Sequence Reconstruction over the Deletion Channel
Fengxing Zhu
TL;DR
The paper addresses sequence reconstruction over the binary $t$-deletion channel by focusing on the maximal overlap of deletion balls, quantified as $N(n,\ell, t)$. It derives exact closed-form expressions: for $\ell=3$, $N(n,3,t)=D(n-3,t-1)+3D(n-4,t-2)$, and for all $\ell\ge4$, $N(n,\ell,t)=\sum_{i=1}^{\ell-2}D(n-2i,t-i)+2D(n-2(\ell-1),t-(\ell-1))$, with $D(n,t)$ satisfying $D(n,t)=D(n-1,t)+D(n-2,t-1)$ and $D(n,t)=\sum_{i=0}^t \binom{n-t}{i}$. The results are established via constructive lower bounds and induction-based upper bounds, jointly yielding exact intersection sizes.

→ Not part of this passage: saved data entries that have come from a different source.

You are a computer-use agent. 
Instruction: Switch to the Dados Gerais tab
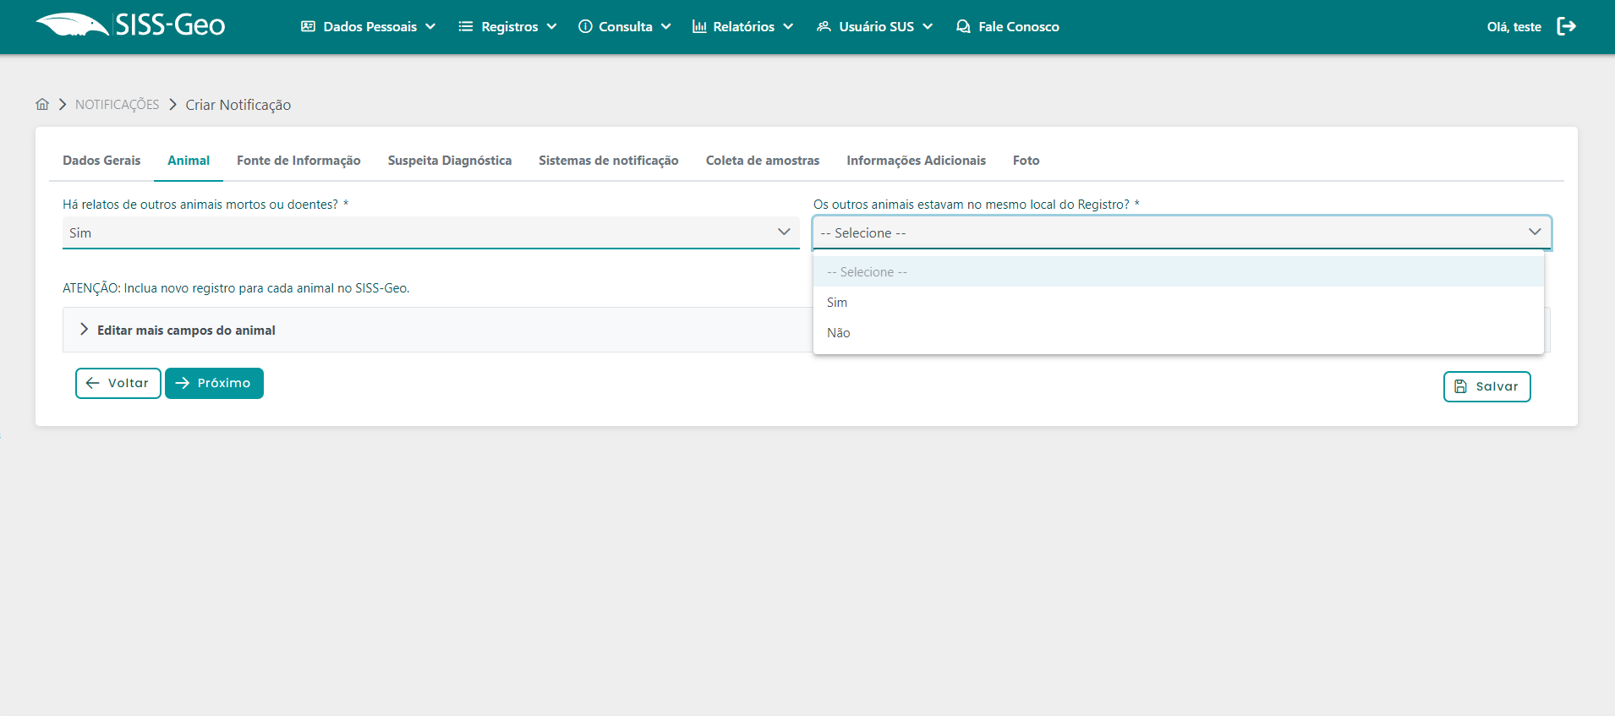101,161
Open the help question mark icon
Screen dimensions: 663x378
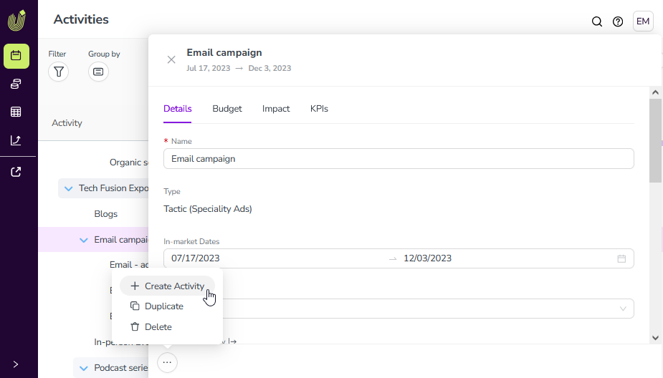click(618, 21)
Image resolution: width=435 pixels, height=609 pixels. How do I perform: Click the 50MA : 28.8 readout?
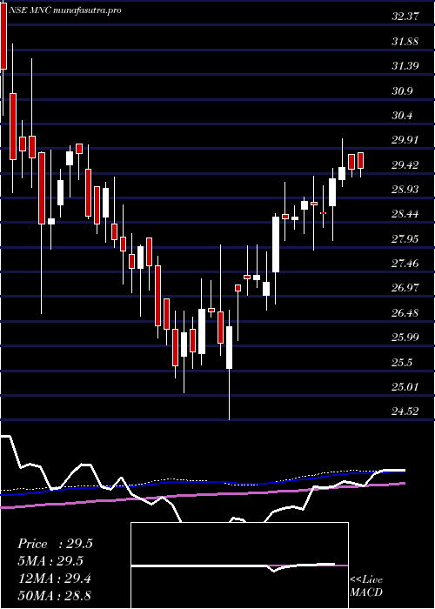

Consequently, the minimum number of distinct channel outputs needed to list-reconstruct the transmitted sequence is $N_{\ell}(n,t)+1$. These findings provide a precise, computable criterion for list-reconstruction performance on deletion channels, with potential impact on redundancy-efficient storage and DNA data storage systems.
Abstract
In this paper, we consider the Levenshtein's sequence reconstruction problem in the case where the transmitted codeword is chosen from $\{0,1\}^n$ and the channel can delete up to $t$ symbols from the transmitted codeword. We determine the minimum number of channel outputs (assuming that they are distinct) required to reconstruct a list of size $\ell-1$ of candidate sequences, one of which corresponds to the original transmitted sequence. More specifically, we determine the maximum possible size of the intersection of $\ell \geq 3$ deletion balls of radius $t$ centered at $x_1, x_2, \dots, x_{\ell}$, where $x_i \in \{0,1\}^n$ for all $i \in \{1,2,\dots,\ell\}$ and $x_i \neq x_j$ for $i \neq j$, with $n \geq t+ \ell-1$ and $t \geq 1$.